RECORD EXTRACTS
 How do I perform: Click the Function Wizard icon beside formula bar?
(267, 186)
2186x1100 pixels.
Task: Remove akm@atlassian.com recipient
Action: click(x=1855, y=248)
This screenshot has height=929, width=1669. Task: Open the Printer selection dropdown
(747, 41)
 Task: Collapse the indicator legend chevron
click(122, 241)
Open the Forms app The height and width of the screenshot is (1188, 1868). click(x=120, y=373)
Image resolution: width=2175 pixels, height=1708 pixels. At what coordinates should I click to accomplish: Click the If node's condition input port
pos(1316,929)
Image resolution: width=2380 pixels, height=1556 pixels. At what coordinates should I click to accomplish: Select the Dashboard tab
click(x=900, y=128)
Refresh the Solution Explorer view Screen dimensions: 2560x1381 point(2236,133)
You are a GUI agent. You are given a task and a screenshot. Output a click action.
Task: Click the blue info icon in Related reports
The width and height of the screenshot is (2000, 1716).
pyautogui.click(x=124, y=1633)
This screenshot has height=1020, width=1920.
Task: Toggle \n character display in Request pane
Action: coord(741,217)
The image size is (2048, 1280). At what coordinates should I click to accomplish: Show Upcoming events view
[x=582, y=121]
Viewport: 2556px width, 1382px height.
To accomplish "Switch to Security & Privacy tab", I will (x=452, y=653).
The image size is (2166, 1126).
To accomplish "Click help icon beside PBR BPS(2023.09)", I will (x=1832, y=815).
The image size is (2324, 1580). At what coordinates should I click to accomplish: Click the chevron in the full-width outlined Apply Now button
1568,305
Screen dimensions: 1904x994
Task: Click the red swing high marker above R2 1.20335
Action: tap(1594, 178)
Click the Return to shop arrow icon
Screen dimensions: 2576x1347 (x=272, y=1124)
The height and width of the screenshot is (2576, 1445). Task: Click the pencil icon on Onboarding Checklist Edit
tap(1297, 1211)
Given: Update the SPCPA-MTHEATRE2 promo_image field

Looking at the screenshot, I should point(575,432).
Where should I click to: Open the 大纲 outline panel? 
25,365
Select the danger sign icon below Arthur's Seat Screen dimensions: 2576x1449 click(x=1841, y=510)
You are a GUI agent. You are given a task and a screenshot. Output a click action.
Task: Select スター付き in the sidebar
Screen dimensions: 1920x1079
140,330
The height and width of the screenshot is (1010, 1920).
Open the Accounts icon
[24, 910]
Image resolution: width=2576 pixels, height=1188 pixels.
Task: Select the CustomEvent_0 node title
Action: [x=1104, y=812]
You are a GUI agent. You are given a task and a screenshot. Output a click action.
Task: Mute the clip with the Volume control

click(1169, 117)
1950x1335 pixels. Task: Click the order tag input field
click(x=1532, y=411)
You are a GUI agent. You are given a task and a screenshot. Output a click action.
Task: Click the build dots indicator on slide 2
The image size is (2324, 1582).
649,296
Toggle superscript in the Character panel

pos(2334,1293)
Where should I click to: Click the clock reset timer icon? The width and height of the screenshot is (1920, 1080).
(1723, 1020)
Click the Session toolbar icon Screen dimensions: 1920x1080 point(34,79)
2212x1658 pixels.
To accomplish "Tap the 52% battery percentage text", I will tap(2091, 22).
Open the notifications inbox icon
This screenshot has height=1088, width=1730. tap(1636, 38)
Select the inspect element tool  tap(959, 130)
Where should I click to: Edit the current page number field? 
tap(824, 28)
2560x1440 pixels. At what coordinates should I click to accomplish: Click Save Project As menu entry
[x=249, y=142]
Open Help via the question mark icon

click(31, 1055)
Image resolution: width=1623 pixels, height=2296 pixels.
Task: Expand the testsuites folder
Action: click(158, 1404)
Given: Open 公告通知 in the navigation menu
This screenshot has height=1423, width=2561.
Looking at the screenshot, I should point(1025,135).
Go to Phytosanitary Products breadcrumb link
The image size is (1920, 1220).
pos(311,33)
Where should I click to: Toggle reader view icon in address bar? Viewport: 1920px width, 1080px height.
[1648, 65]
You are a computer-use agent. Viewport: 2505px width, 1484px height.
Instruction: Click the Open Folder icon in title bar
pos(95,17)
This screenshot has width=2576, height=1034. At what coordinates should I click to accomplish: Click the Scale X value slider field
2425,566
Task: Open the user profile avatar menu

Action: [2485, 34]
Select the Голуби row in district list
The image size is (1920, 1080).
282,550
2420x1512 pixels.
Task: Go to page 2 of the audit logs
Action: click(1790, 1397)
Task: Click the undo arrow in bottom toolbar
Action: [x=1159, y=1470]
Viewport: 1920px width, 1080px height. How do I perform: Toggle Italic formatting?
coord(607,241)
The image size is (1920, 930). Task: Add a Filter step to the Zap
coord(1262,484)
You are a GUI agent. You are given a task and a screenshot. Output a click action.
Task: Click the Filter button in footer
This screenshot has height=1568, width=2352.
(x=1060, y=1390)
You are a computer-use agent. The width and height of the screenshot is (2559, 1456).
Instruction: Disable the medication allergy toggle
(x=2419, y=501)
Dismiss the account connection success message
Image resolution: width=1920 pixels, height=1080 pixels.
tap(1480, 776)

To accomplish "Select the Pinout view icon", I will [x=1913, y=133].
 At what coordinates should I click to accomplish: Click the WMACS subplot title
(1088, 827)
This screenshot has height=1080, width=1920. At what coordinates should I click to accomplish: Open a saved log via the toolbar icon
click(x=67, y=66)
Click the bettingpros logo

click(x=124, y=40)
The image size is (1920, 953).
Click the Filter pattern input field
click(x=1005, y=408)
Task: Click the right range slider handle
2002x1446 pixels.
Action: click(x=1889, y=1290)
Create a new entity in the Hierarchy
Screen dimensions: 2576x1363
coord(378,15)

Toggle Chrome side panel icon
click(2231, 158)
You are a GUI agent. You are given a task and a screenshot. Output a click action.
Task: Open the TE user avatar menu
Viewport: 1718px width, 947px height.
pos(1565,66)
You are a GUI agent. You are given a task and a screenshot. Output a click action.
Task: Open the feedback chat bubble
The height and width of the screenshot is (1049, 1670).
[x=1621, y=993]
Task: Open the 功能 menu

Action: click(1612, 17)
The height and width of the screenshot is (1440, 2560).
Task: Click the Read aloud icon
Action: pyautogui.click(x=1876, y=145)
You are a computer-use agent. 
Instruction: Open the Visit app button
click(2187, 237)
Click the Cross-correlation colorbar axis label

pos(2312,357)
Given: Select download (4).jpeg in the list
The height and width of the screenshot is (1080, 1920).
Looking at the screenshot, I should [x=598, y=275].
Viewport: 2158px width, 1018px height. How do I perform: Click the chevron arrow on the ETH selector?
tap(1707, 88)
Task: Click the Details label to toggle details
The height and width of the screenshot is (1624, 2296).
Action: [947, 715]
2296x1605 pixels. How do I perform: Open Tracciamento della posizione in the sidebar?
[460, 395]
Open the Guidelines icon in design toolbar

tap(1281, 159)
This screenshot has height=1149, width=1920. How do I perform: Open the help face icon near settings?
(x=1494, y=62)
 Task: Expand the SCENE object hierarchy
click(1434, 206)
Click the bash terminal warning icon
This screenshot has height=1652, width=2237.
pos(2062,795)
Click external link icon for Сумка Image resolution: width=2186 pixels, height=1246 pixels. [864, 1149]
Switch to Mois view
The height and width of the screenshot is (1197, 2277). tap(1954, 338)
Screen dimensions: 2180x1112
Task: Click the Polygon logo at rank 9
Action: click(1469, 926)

EXERCISE DESCRIPTION
Take each line above that holds the string "will" and copy it.

OUTPUT FOR THIS TASK
To accomplish "Switch to Security & Privacy tab", I will (x=452, y=653).
To accomplish "Click help icon beside PBR BPS(2023.09)", I will (x=1832, y=815).
To accomplish "Tap the 52% battery percentage text", I will tap(2091, 22).
To accomplish "Select the Pinout view icon", I will [x=1913, y=133].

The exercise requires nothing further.